What the rules have to say:
1. DM describes the environment.
2. The players describe what they want to do. (This may occasion GM calls for die-rolled resolution.)
3. The DM narrates the results.
So the structure laid out for you by the system would say "no, don't prompt them for checks. Sit back and listen to what they're narrating their characters doing, decide whether a check might be implicated, and issue it then."
This is a great system for players and GMs who have mastered evocative and informative narration and are expert listeners. This is not, I'm sad to say, every group.
What I have to say:
I assume when running a game that (a) I'm not very good at conveying my mind's-eye view of the fiction in my brain via language, and (b) my players only internalize some portion of what I'm saying anyway. (Ambient noise, catching up on spell-slot bookkeeping, poor sequencing of ideas in my presentation, that cute boy at the next table, whatever.)

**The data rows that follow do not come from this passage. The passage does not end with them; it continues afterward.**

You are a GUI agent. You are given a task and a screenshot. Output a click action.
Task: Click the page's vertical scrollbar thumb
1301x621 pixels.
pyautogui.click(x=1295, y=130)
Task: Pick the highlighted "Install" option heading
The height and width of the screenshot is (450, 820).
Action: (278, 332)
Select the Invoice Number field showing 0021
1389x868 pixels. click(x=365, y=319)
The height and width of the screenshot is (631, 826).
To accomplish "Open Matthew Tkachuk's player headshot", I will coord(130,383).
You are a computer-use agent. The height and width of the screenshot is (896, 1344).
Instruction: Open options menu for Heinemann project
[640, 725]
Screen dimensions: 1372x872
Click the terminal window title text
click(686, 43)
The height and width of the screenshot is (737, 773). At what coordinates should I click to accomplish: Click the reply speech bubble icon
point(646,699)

With that ^^ said, I often end a moment of narration with a little summary which includes some choices for how to proceed. "You're at the magically-locked portal. You-all found some clues making you think that the Amulet of Guffin is on the other side. You could be looking for mechanisms, poring through the rubble, scouting the surroundings, or any number of other things. For the next few minutes or so what would you be doing?" Then I go around the table to everyone.
So I'm not exactly saying go as far as "here's a magically-locked door, Wizwiz please make an Arcana check," which kinda locks the players out. But you can prod things in that direction with "Sneaky McStabbins, while you were looking for traps you found a spot that seemed to make your fingers tingle... but you don't see anything there. Some magical mystery beyond your skill, perhaps."